At GreenBlue Urban our focus on providing the green and blue infrastructure for existing and new communities is inextricably linked to the ethical and environmental policies that we apply to our supply chain. It would indeed be counterintuitive to provide a system that ensures the long-term resilience of our urban environments without considering how those solutions are manufactured and the ways in which the environmental impact of such activities can be reduced to the lowest levels.
We are delighted that we have created a supply chain that is predicated on sustainable manufacturing, ensuring that as we develop new and innovative soil cell systems, we are reducing our footprint every step of the way. We work diligently to ensure that every new piece of tooling and every new design is created to ensure that we not only reduce the time and cost of manufacture, but also so that we can reduce the volume and weight of product necessary for the implementation of a project.
This means that clients can be confident that with each new innovation development, we are aspiring to reduce the carbon footprint of the supply and delivery to site and also the amount of product used to ensure that canopy cover across our towns and cities is maintained and enhanced
Using a robust recycled polypropylene means that we can avoid installing virgin plastic under the paved surface and what makes this system even more desirable is the potential for reuse and re-installation. The design life of our system is guaranteed to last beyond one hundred years and so the need to consistently re-excavate and to use more product is drastically reduced.
So what is polypropylene?
Polypropylene (PP) is a thermoplastic “addition polymer” made from the combination of propylene monomers. Polypropylene was first polymerized in 1951 by a pair of Phillips petroleum scientists named Paul Hogan and Robert Banks and later by Italian and German scientists Natta and Rehn. Commercial production began three years after and Natta perfected and synthesized the first polypropylene resin in Spain in 1954.

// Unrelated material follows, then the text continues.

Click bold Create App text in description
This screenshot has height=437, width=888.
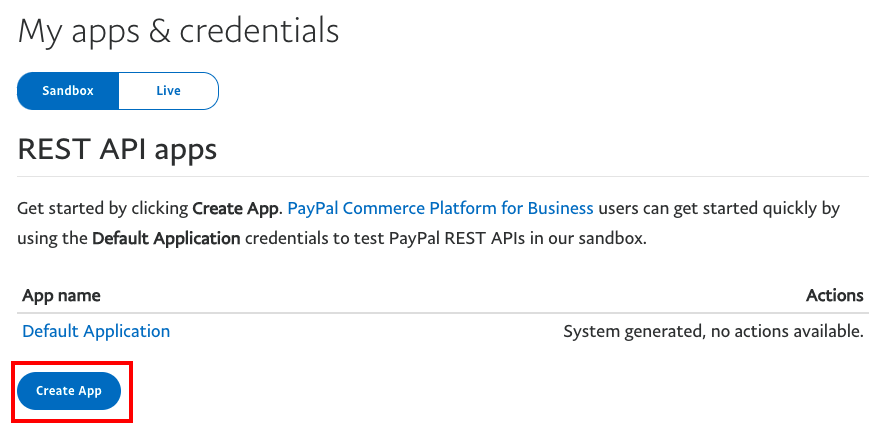(236, 209)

What are the advantages and characteristics?
1. Chemical Resistance: Diluted bases and acids don’t react readily with polypropylene, which makes it a good choice for containers of such liquids, such as cleaning agents, first-aid products, and more.
2. Elasticity and Toughness: Polypropylene will act with elasticity over a certain range of deflection (like all materials), but it will also experience plastic deformation early on in the deformation process, so it is a “tough” material. Toughness is an engineering term which is defined as a material’s ability to deform (plastically, not elastically) without breaking.
3. Fatigue Resistance: Polypropylene retains its shape after a lot of torsion, bending, and/or flexing. This property is especially valuable for our soil support cells. We need to know that what we innovate to assist highways and drainage engineers for use in roadways, is up to the task in the long term.
Polypropylene is classified as a “thermoplastic” (as opposed to “thermoset”) material which has to do with the way the plastic responds to heat. Thermoplastic materials become liquid at their melting point (roughly 130 degrees Celsius / 266 degrees Fahrenheit in the case of polypropylene). A major useful attribute about thermoplastics is that they can be heated to their melting point, cooled, and reheated again without significant degradation. Instead of burning, thermoplastics like polypropylene liquefy, which allows them to be easily injection molded and then subsequently recycled. This property is critical for ourselves and those through the wider green infrastructure and SUDs / LID industry who want to ensure that technical engineered solutions made from this material are able to be reused when the industry moves forward.
If an engineered system is not used for tree pit solutions then are the alternatives more environmentally friendly?
Without getting into the academic and technical detail, the short answer is that the use of structural soil, tree sands, and Stockholm mixes require vast volumes to obtain good quality canopy cover and the rates of replacement for trees installed into these systems is higher. The replacement of urban trees periodically because they cannot thrive in these mixes has a detrimental impact on the ecosystems services trees can provide. So reducing their lifespan in this way results in a curtailment of their ability to sequester the pollutants and carbon they could be if installed correctly in the first instance.
A recycled system doing more for less…
If the above arguments were not sufficient let us also consider the benefits of amalgamating our urban tree planting and landscaping with our long-term water management objectives. Through the use of a SUDs / LID bioretention tree pit, designers are able to reduce the amount of conventional, grey stormwater infrastructure systems installed on each scheme and use a recycled plastic cell to attenuate stormwater, while providing for the health of trees.